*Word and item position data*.
((

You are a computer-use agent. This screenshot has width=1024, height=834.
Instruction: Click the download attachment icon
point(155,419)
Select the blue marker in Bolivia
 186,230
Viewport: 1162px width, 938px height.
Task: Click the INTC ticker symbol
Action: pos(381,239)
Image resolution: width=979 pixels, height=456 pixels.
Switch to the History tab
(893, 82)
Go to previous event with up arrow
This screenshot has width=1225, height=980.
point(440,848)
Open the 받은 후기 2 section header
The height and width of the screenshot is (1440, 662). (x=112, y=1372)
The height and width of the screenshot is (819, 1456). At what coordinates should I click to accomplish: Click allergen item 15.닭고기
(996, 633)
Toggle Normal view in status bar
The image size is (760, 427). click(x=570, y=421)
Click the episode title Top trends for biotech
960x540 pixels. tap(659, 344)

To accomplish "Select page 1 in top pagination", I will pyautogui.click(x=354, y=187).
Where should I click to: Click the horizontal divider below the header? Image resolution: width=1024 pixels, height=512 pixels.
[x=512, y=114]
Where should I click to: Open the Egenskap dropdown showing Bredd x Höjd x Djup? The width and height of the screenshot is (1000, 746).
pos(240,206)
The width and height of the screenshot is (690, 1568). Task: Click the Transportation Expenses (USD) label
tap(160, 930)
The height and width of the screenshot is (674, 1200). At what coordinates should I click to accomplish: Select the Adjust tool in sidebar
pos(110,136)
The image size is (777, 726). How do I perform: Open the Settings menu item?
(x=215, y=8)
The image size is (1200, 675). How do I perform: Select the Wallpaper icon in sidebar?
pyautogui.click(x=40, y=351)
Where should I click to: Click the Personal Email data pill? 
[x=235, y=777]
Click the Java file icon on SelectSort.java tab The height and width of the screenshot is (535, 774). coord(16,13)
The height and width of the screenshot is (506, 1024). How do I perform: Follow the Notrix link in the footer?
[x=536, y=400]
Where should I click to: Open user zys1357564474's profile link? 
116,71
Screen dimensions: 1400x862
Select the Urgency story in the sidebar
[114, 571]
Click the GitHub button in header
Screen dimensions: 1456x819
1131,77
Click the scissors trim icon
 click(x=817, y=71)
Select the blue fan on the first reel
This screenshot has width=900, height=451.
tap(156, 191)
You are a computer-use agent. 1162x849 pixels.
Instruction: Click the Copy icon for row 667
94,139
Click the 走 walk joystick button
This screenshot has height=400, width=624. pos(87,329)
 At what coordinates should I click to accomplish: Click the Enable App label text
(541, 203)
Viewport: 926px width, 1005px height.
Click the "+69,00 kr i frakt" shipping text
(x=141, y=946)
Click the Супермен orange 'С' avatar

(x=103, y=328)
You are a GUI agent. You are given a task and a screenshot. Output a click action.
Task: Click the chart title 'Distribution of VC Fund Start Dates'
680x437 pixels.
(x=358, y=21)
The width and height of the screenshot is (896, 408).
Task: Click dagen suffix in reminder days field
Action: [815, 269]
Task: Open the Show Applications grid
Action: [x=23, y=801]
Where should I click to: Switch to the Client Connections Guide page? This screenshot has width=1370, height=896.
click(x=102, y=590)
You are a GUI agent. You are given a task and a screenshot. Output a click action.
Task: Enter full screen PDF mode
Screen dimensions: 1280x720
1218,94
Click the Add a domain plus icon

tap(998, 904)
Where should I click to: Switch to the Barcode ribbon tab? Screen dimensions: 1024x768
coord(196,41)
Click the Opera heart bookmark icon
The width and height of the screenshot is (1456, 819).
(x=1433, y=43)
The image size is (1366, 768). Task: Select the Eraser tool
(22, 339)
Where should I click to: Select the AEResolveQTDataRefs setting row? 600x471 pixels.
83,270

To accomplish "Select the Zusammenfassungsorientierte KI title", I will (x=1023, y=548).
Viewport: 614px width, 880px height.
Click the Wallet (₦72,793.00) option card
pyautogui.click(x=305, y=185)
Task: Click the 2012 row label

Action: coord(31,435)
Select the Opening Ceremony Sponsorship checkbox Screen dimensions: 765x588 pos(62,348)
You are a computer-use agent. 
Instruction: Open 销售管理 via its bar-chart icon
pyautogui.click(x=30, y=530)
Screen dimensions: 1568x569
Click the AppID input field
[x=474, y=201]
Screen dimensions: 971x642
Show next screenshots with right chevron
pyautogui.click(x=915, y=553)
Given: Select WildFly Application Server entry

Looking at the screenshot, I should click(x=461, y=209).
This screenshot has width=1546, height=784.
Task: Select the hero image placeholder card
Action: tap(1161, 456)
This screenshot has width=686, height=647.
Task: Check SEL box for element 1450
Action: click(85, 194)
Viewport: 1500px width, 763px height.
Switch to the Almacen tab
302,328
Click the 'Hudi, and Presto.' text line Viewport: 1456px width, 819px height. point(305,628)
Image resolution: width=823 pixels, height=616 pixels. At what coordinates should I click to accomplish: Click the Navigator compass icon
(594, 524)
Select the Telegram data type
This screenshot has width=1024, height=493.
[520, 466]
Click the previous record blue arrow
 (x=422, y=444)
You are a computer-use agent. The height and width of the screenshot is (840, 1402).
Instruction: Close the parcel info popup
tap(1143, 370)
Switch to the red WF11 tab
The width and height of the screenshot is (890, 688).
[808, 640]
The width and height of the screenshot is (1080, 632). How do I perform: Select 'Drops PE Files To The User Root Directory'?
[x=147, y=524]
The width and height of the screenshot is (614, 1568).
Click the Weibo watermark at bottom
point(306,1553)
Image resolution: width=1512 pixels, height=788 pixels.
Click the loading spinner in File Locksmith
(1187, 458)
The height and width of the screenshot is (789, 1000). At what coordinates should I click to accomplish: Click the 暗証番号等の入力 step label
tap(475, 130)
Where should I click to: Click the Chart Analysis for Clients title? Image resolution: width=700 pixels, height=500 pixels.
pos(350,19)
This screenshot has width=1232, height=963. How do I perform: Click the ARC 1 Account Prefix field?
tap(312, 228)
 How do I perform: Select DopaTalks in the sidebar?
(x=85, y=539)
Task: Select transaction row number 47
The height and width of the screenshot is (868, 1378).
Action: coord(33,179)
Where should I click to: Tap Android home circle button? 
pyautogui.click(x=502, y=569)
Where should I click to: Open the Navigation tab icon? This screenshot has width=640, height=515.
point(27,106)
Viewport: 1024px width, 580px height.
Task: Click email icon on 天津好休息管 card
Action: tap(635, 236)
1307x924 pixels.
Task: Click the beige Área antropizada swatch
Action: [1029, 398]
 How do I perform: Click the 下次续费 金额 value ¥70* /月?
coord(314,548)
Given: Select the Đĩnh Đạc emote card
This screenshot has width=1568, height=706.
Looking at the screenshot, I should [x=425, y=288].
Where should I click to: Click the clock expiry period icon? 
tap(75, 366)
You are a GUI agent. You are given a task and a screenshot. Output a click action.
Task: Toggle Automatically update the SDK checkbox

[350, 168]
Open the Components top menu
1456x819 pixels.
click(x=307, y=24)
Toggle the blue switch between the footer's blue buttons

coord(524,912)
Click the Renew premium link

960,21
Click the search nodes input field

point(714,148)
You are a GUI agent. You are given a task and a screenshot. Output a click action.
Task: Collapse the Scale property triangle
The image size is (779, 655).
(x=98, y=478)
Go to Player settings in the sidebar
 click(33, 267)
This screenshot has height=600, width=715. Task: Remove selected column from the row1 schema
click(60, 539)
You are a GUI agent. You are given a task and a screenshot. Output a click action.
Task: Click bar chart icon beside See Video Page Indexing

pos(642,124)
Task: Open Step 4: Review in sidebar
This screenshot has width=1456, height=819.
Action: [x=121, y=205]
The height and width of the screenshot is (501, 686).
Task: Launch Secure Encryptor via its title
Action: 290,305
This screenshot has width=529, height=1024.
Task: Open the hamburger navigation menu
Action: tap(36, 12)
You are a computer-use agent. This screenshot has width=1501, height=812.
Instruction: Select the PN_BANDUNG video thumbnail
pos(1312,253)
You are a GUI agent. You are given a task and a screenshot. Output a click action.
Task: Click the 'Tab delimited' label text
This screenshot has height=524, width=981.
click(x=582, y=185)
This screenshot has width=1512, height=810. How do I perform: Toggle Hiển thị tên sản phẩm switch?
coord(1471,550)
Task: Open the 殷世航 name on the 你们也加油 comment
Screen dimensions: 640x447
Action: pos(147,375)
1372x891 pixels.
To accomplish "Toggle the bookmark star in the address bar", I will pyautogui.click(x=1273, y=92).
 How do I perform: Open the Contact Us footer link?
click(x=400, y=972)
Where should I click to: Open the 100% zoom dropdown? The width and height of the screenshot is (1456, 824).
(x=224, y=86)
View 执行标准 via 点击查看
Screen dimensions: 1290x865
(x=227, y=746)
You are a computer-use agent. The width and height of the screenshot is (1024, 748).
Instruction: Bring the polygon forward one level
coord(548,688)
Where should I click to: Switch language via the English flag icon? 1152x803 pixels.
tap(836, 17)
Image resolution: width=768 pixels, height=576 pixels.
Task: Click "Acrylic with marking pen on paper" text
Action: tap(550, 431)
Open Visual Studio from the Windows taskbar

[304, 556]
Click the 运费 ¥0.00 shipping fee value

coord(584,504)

))

*Short exercise*. Change "Switch" to "Go" in the entries from the line with "Click the 走 walk joystick button" through the line with "Action: coord(31,435)". Reproduce only those lines with nothing else altered.

*Written solution*.
Click the 走 walk joystick button
This screenshot has height=400, width=624. pos(87,329)
 At what coordinates should I click to accomplish: Click the Enable App label text
(541, 203)
Viewport: 926px width, 1005px height.
Click the "+69,00 kr i frakt" shipping text
(x=141, y=946)
Click the Супермен orange 'С' avatar

(x=103, y=328)
You are a GUI agent. You are given a task and a screenshot. Output a click action.
Task: Click the chart title 'Distribution of VC Fund Start Dates'
680x437 pixels.
(x=358, y=21)
The width and height of the screenshot is (896, 408).
Task: Click dagen suffix in reminder days field
Action: [815, 269]
Task: Open the Show Applications grid
Action: [x=23, y=801]
Where should I click to: Go to the Client Connections Guide page? This screenshot has width=1370, height=896.
click(x=102, y=590)
You are a GUI agent. You are given a task and a screenshot. Output a click action.
Task: Enter full screen PDF mode
Screen dimensions: 1280x720
1218,94
Click the Add a domain plus icon

tap(998, 904)
Where should I click to: Go to the Barcode ribbon tab? Screen dimensions: 1024x768
coord(196,41)
Click the Opera heart bookmark icon
The width and height of the screenshot is (1456, 819).
(x=1433, y=43)
The image size is (1366, 768). Task: Select the Eraser tool
(22, 339)
Where should I click to: Select the AEResolveQTDataRefs setting row? 600x471 pixels.
83,270

To accomplish "Select the Zusammenfassungsorientierte KI title", I will (x=1023, y=548).
Viewport: 614px width, 880px height.
Click the Wallet (₦72,793.00) option card
pyautogui.click(x=305, y=185)
Task: Click the 2012 row label

Action: coord(31,435)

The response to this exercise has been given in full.